Advice from Faculty to Faculty:

  • At first, some feedback can feel untrue or unfair. It’s good to force yourself to pause and listen. You will learn things, and you’ll have a chance to speak to what your [student partner] is saying. Try not to be formulating a response in your mind. Just listen. Really listen.
  • I think it would have been helpful to understand that this was not something I was to control but rather receive. I started this role in this program thinking I had to achieve certain goals and accomplishments. If I had understood that earlier, I think I could have received even more “golden nuggets”.
  • Consultations work equally well for classes you’ve taught many, many times or for classes that are new preps.
  • Relax. Learn. Act.
  • Take the bond between the [student partner] and [faculty partner] seriously – nurture it so that you feel good about being open and being tough with one another
  • It is okay for the focus to be on helping the student clarify his or her career goals.

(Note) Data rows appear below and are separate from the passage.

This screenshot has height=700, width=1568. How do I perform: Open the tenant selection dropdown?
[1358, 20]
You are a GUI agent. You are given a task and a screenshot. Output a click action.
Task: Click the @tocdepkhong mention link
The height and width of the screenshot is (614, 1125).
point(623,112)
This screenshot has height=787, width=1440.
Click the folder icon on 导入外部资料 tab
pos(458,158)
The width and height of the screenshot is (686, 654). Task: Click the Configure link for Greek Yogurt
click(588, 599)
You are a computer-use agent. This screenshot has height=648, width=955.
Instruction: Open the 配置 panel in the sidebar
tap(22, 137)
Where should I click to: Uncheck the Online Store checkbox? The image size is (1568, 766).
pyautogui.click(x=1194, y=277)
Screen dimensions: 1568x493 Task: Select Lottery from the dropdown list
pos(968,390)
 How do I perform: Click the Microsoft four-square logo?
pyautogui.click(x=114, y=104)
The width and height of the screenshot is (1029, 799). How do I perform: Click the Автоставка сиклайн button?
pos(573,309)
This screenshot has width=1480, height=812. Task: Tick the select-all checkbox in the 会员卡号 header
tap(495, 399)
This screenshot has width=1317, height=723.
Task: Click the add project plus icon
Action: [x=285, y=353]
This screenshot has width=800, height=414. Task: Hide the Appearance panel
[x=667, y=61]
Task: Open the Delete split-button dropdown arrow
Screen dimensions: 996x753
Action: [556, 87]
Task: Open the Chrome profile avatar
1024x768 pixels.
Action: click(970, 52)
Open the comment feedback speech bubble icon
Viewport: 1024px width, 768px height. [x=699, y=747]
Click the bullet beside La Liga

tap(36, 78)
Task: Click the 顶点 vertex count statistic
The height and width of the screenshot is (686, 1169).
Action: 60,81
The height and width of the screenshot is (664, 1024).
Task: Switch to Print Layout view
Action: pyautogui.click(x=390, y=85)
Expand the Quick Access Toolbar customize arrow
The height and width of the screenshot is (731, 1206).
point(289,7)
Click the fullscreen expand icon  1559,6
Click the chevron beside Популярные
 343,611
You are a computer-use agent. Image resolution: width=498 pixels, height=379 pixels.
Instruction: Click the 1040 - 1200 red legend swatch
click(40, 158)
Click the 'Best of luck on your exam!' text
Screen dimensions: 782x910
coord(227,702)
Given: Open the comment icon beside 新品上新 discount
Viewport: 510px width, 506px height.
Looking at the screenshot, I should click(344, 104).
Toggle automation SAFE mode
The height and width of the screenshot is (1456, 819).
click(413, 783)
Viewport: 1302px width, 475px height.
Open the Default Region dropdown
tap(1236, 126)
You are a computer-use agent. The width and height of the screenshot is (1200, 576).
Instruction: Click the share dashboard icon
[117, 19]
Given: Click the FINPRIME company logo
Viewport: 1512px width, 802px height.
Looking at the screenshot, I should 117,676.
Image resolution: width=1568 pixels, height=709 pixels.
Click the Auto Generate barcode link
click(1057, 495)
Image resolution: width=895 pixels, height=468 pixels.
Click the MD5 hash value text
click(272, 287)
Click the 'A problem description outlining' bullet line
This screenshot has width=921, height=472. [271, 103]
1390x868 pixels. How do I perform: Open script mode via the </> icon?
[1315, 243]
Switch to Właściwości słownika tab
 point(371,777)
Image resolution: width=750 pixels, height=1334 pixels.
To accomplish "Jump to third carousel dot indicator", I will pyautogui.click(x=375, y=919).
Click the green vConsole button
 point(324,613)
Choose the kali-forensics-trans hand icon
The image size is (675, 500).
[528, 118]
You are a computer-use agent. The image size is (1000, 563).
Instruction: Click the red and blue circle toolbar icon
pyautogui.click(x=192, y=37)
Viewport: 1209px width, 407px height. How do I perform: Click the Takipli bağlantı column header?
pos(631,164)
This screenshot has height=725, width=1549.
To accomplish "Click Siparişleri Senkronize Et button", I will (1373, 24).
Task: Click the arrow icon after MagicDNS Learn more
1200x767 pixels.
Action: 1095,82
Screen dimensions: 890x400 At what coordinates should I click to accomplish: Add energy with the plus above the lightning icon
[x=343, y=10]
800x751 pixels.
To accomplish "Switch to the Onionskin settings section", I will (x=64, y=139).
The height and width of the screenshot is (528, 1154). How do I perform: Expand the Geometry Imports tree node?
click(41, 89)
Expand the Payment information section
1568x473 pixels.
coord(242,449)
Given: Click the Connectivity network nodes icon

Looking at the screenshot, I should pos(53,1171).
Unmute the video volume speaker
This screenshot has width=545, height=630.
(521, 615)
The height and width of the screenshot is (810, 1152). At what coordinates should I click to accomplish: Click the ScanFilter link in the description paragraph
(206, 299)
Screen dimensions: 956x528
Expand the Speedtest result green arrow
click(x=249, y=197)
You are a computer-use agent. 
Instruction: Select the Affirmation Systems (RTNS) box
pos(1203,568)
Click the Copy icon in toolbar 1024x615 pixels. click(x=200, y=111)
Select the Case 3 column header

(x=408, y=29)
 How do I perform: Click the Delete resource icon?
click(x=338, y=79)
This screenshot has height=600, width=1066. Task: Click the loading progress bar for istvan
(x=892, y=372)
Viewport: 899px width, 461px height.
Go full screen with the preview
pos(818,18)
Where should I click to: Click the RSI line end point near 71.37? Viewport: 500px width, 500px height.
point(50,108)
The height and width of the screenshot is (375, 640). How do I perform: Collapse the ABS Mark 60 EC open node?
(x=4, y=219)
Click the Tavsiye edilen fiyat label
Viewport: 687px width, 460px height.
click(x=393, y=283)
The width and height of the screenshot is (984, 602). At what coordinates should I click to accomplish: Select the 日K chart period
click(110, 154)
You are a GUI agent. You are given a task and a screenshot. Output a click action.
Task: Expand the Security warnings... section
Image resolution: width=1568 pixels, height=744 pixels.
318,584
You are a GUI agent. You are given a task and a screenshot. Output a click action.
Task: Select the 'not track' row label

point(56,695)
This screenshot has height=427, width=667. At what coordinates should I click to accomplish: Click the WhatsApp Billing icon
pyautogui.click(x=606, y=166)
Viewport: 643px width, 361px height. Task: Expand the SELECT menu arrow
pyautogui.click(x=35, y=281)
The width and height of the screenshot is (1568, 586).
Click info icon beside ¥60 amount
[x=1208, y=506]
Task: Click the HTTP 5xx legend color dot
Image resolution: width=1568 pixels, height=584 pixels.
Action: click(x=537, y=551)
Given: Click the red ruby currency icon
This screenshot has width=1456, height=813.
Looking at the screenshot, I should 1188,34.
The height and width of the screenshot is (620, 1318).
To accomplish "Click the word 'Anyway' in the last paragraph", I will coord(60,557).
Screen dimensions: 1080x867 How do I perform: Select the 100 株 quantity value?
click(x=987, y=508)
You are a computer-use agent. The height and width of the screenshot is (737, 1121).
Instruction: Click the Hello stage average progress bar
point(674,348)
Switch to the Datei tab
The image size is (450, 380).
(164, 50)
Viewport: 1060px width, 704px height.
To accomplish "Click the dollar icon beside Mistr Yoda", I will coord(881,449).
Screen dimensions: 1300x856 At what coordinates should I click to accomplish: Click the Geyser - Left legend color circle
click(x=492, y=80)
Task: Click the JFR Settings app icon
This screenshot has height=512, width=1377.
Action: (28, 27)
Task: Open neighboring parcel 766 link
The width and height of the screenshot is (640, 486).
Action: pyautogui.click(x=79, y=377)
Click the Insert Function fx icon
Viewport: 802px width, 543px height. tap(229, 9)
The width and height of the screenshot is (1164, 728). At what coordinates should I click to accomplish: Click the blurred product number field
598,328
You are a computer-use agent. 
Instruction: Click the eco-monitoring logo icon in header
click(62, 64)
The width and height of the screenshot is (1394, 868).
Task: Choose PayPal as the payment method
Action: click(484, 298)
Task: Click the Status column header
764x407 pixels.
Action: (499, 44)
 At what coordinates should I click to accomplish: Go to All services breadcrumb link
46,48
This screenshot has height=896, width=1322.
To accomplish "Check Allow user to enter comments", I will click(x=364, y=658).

In other words, faculty partners should talk to the student and learn about his or her goals which may be to assess a particular course.
  • Listen – sometimes what you hear might sound absurd, and maybe it even is… but more often than not there is a core of wisdom to start a thinking process in it and it would be sad to miss that! If you disagree with your student partner’s suggestions, be prepared to have a good reason for the disagreement – this was most valuable to me since it forced me to be ready to defend about any aspect of my teaching!
  • Have really clear goals set at the start for what you want to achieve and how you think your partner can help you – the more of a framework they have to work with the better feedback you’ll get.
  • Be receptive. Your student partner has important things to tell you. Just listen. Really listen. Try to suspend your disbelief and learn from them. If your first response is defensive, have a metacognitive moment and recognize that. Pledge to quiet that defensive voice and keep on listening.